López Obrador has been criticized for not taking more aggressive measures against the pandemic and downplaying it as he encouraged Mexicans to go about their business.

His government continues to send mixed messages. He said his health advisers told him Mexico should be in better shape by April 19. But earlier this week, Health Undersecretary Hugo López-Gatell said if the government's plan to flatten the epidemiological curve and keep infections at a manageable level works, the epidemic may not peak in Mexico until August.

Eduardo González Pier, a former undersecretary in Mexico's health ministry and a fellow at the Wilson Center's Mexico Institute, said Mexico heads into this crisis with an under-resourced public health system suffering from consecutive years of budget cuts and an economy already in recession.

Add in the plunging price of oil, an important source of income for the government, and Mexico is facing what could be its most severe crisis in decades from a very weakened position.

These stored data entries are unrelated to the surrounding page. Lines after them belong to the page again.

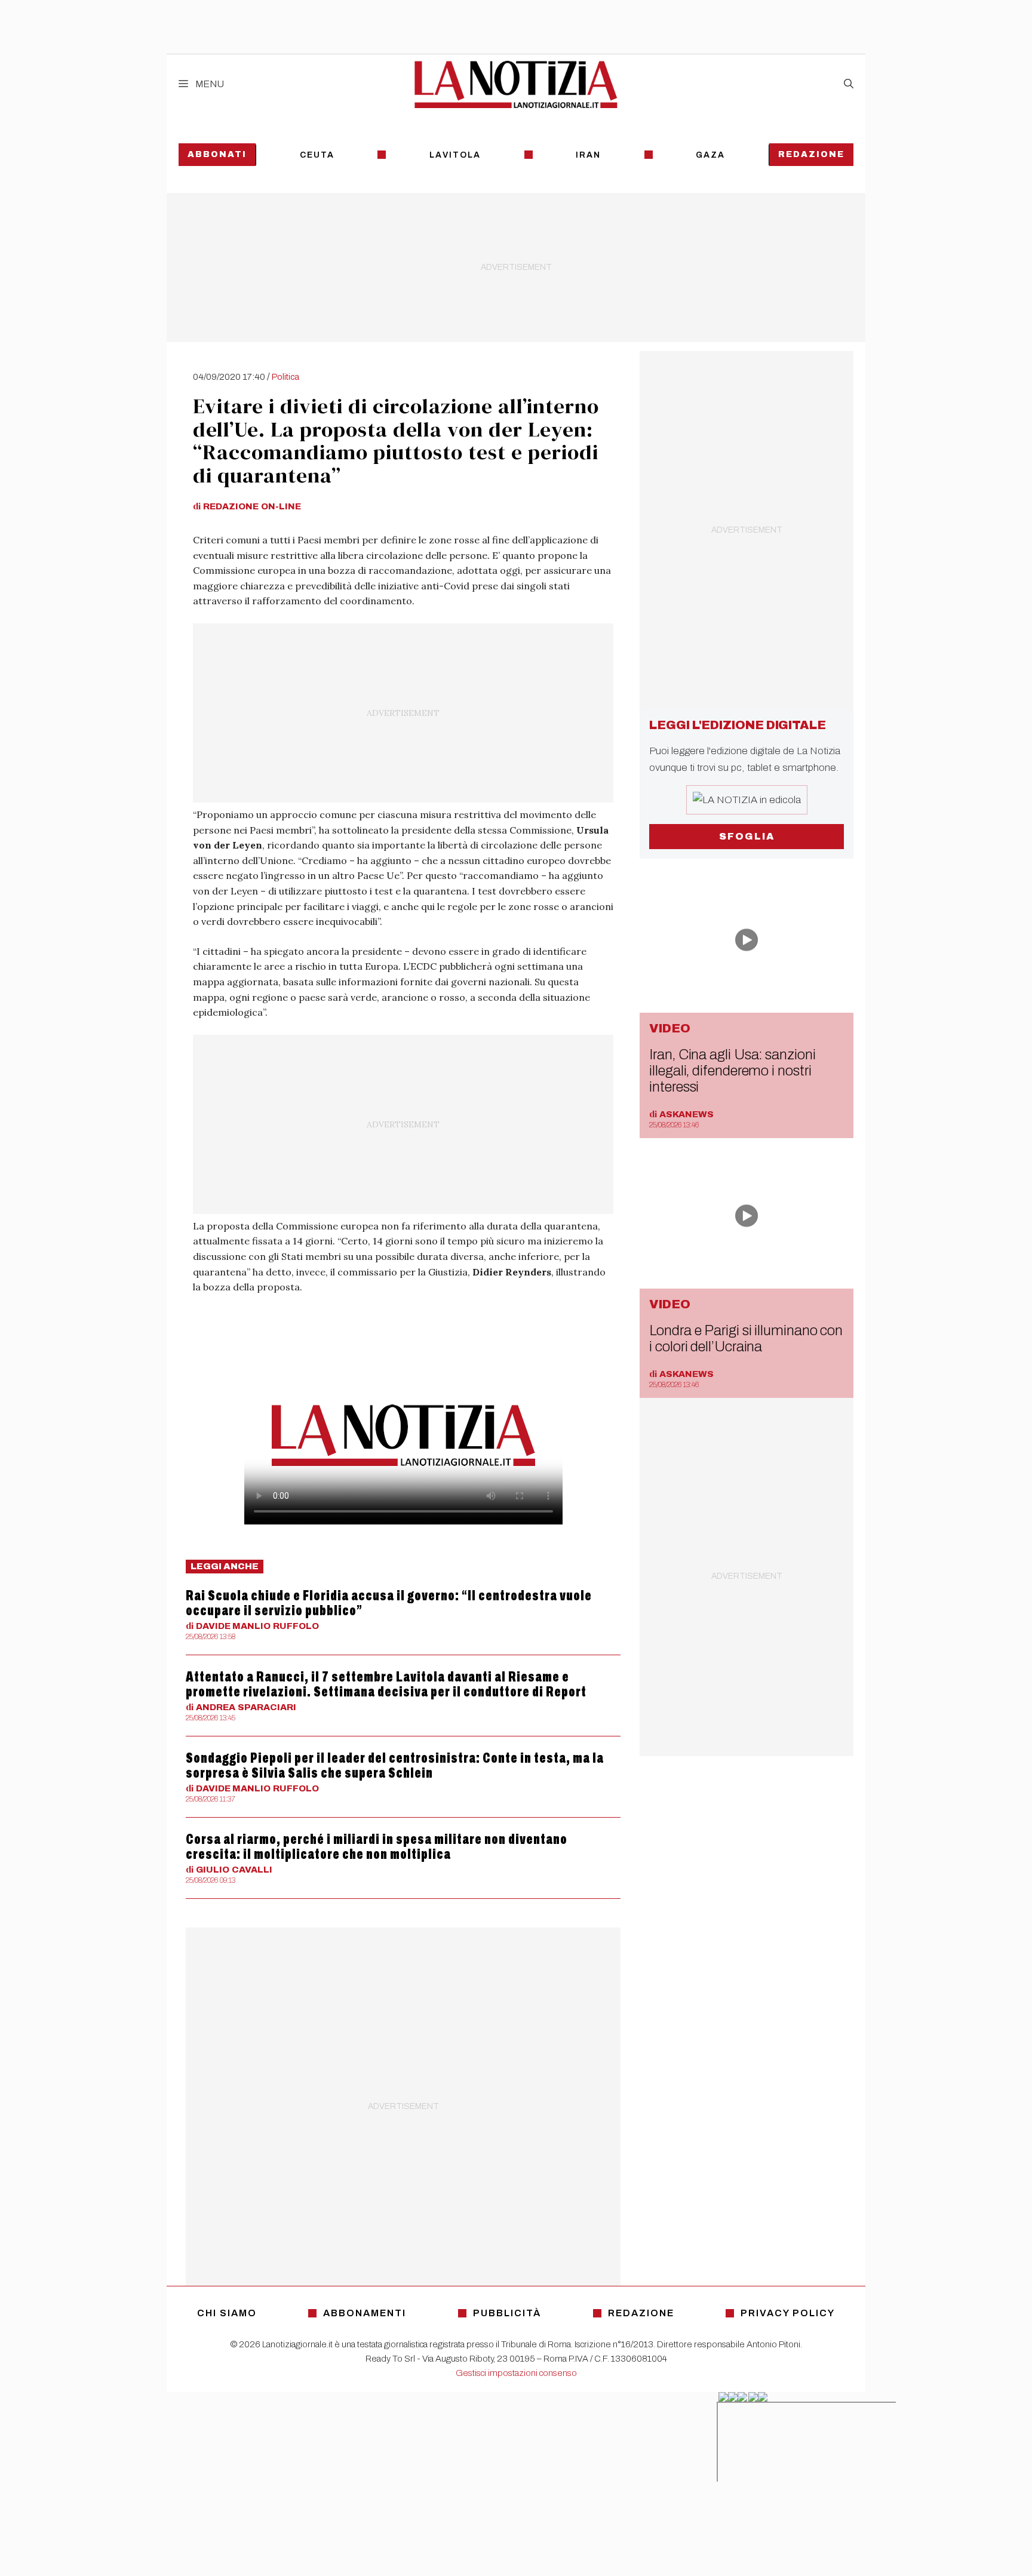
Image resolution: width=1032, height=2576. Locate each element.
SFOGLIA (747, 836)
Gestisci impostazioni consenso (516, 2373)
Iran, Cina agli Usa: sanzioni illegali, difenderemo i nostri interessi (732, 1071)
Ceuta (317, 154)
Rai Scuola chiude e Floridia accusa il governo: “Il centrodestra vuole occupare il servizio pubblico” (389, 1603)
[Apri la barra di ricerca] (848, 84)
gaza (710, 154)
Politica (285, 377)
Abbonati (217, 154)
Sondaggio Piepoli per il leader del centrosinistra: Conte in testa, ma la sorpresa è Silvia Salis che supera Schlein (395, 1765)
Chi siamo (227, 2313)
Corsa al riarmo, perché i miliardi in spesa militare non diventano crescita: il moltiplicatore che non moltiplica (376, 1846)
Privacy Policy (788, 2313)
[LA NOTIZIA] (515, 84)
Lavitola (455, 154)
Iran (588, 154)
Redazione (811, 154)
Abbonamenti (364, 2313)
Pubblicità (507, 2313)
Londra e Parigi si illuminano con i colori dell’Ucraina (746, 1338)
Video (669, 1028)
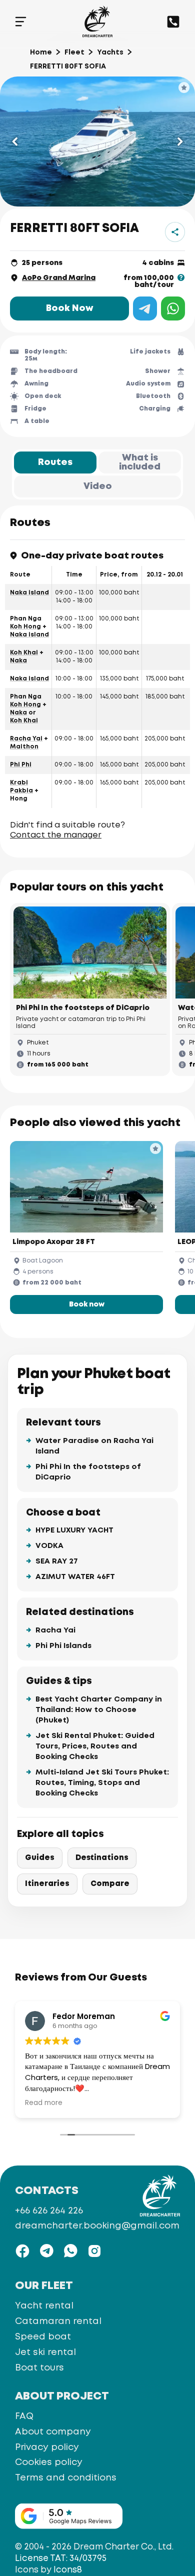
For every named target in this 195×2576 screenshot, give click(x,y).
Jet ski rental (45, 2352)
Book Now (70, 308)
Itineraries (47, 1884)
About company (53, 2432)
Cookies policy (48, 2462)
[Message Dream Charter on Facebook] (22, 2251)
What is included (139, 462)
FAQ (24, 2416)
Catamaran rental (58, 2321)
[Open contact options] (173, 21)
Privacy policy (47, 2447)
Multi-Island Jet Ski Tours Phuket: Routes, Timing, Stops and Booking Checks (102, 1783)
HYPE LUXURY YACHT (75, 1530)
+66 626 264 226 (49, 2211)
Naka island (29, 593)
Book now (86, 1305)
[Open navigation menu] (21, 22)
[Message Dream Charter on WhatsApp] (70, 2251)
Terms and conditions (65, 2478)
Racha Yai (26, 739)
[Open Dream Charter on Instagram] (94, 2251)
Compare (110, 1884)
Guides (39, 1858)
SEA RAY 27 (57, 1561)
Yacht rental (44, 2306)
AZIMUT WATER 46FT (75, 1577)
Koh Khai (24, 653)
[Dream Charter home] (97, 22)
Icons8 (68, 2570)
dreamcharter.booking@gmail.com (97, 2226)
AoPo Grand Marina (59, 278)
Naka (18, 661)
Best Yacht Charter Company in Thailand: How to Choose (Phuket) (99, 1710)
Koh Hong (25, 627)
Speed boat (43, 2336)
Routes (55, 462)
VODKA (50, 1546)
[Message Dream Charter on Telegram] (46, 2251)
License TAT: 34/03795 (60, 2558)
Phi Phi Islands (64, 1646)
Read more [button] (43, 2103)
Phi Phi (21, 765)
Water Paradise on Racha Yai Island (95, 1446)
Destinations (102, 1858)
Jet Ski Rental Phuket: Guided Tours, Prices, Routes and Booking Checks (95, 1746)
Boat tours (39, 2368)
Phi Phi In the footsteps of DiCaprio (88, 1472)
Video (98, 486)
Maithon (24, 747)
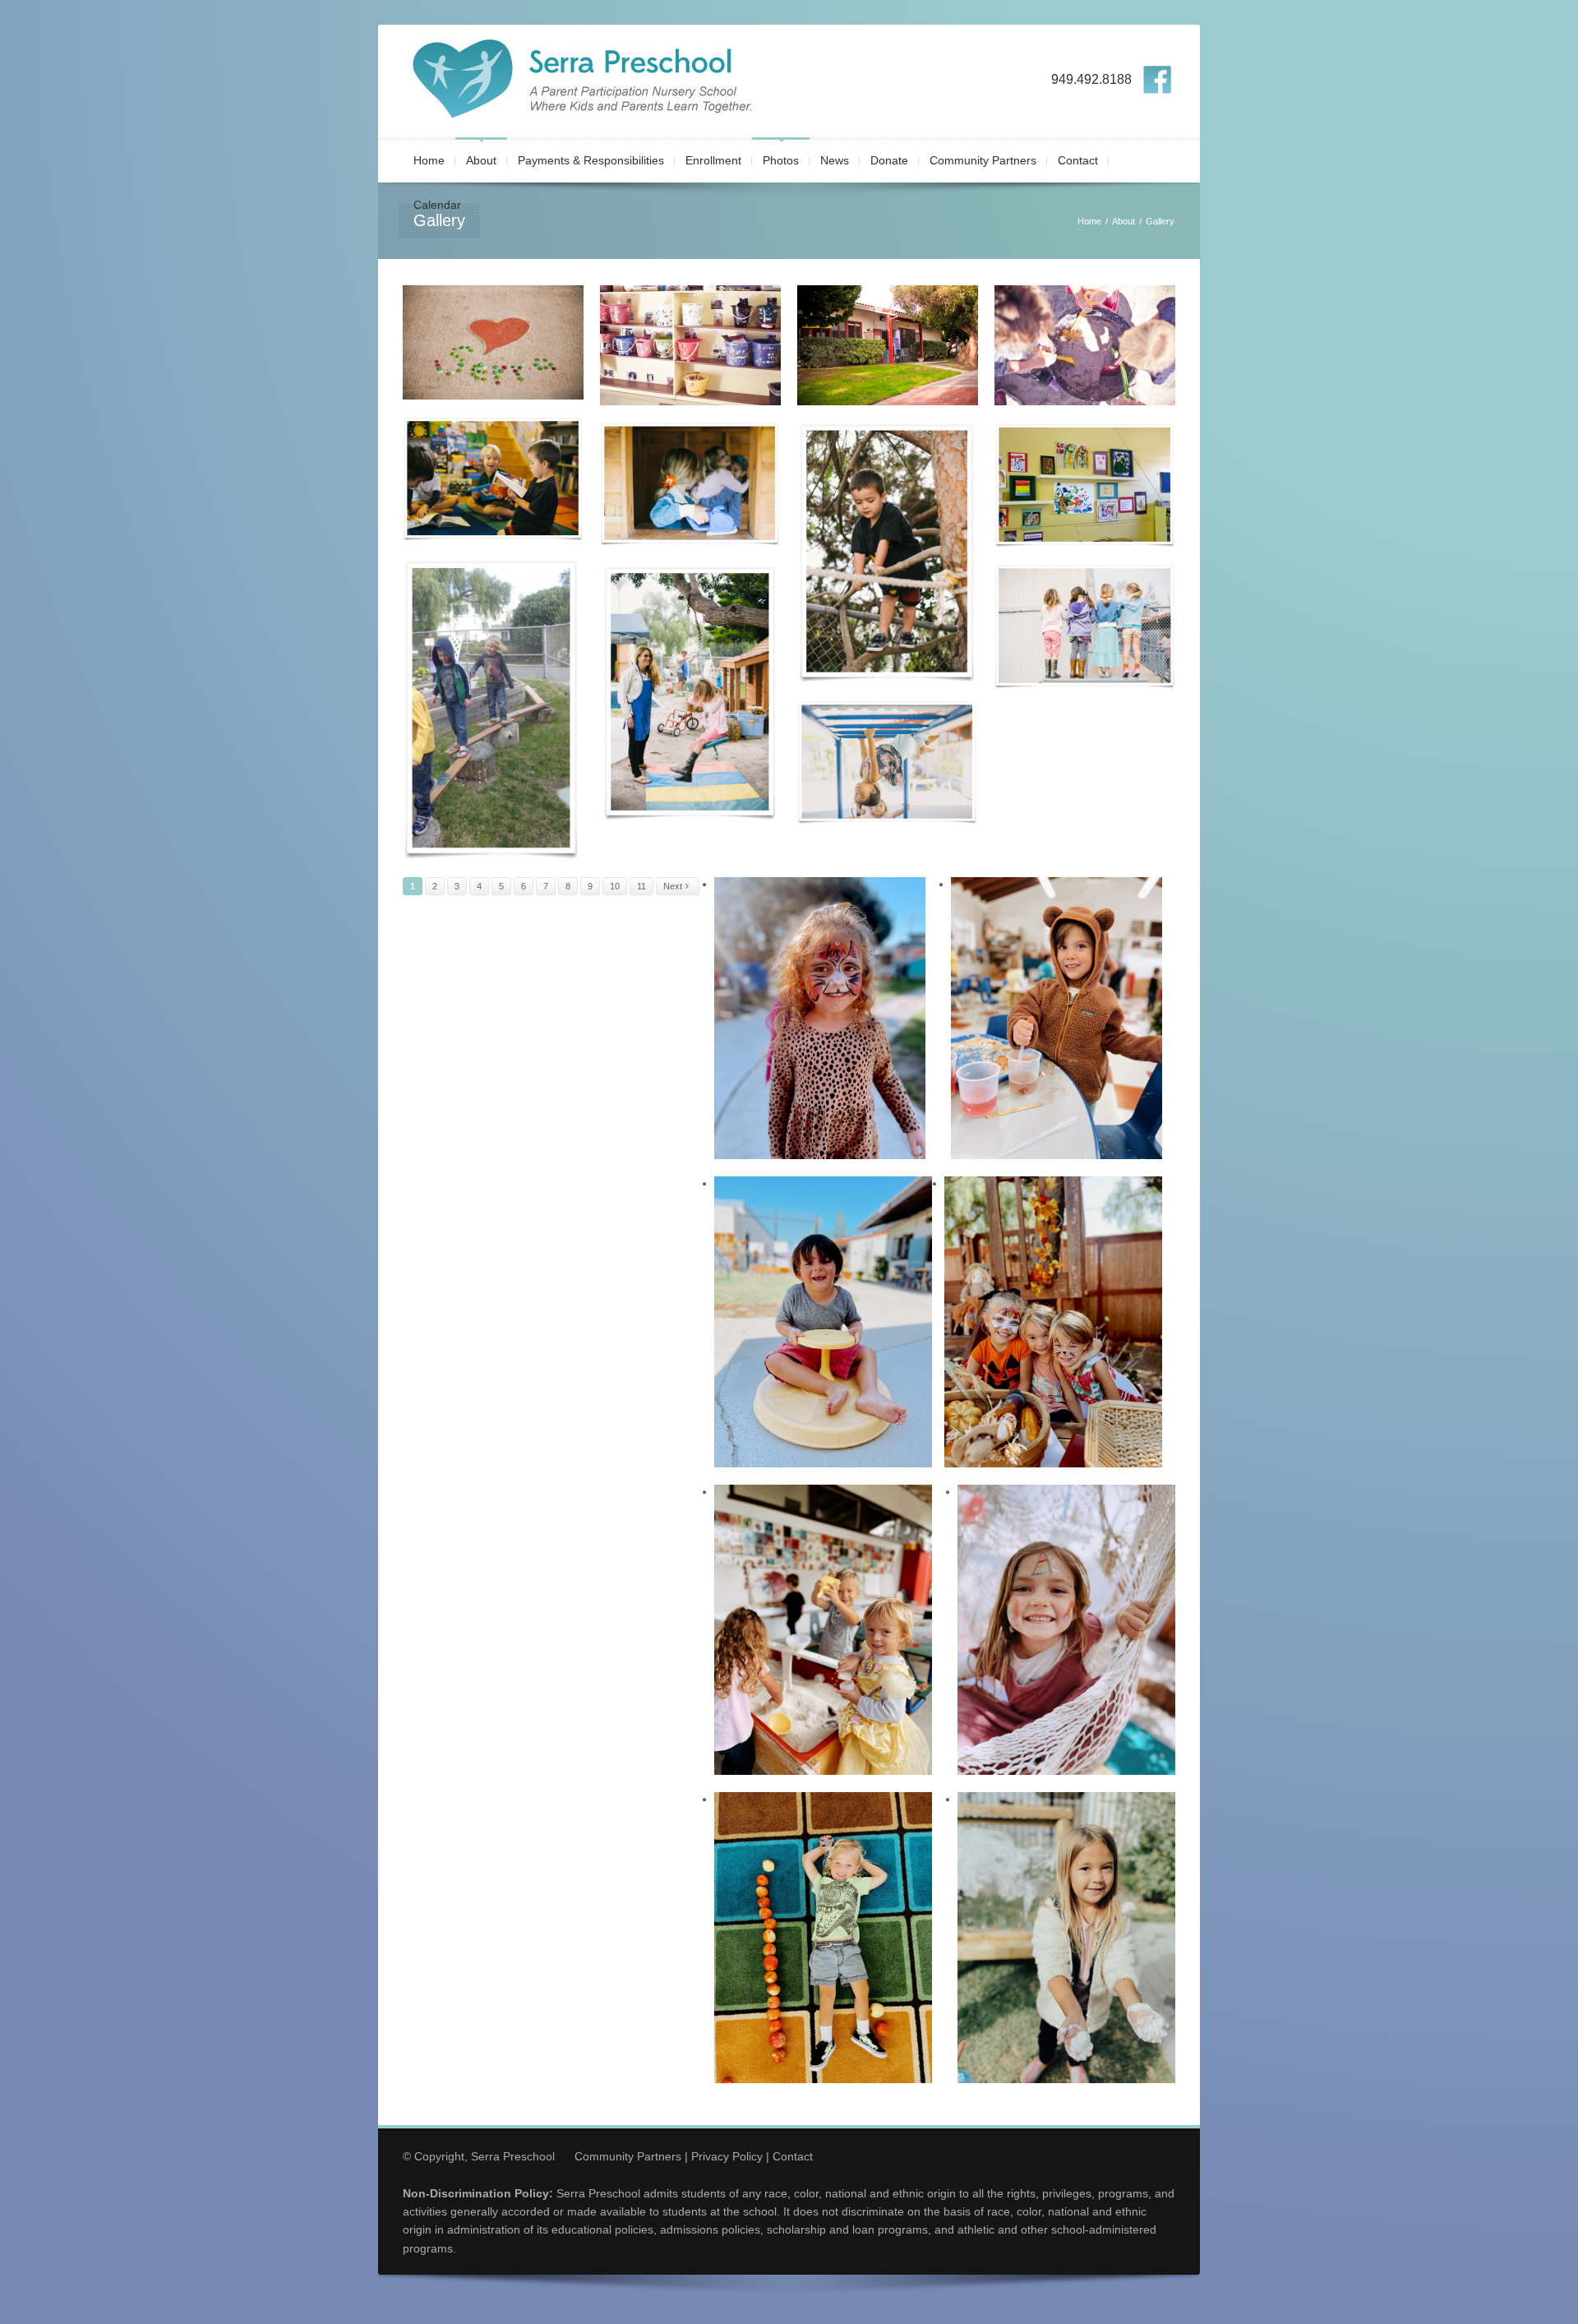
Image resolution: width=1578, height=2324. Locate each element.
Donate (889, 160)
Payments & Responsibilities (591, 160)
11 (641, 886)
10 (615, 886)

“The health system will be overloaded much faster than other countries have experienced and this is going to increase probably the number of deaths or the mortality rate of the confirmed cases," González said during a discussion Thursday organized by the institute.

How much faster is an unknown, in part because of Mexico's extremely limited testing. The last figure the government gave this month was that it had 9,100 test kits available and had used only a fraction of them.

“There’s consensus, I would say, that testing has not been deployed as it should be, especially if you look at the successful examples, basically Asian countries — Singapore, Korea, Japan — where extensive testing was done," González said. “And unless generalized testing is allowed in the system, it is going to be very difficult to really hard to measure the magnitude of the problem and how far down the curve you have managed to push.”

Mexico's strategy of flattening the curve could also have an economic toll that in turn could produce its own negative health effects, he said. Stalling the economy for an extended period will reduce the resources the government has to confront the problem and take a personal toll on those who find themselves without income.

“So I think we have to rethink a little bit what it means to flatten the curve in Mexico, especially when we have a very weak economy and at the same time we also have a very weak health system,” González said.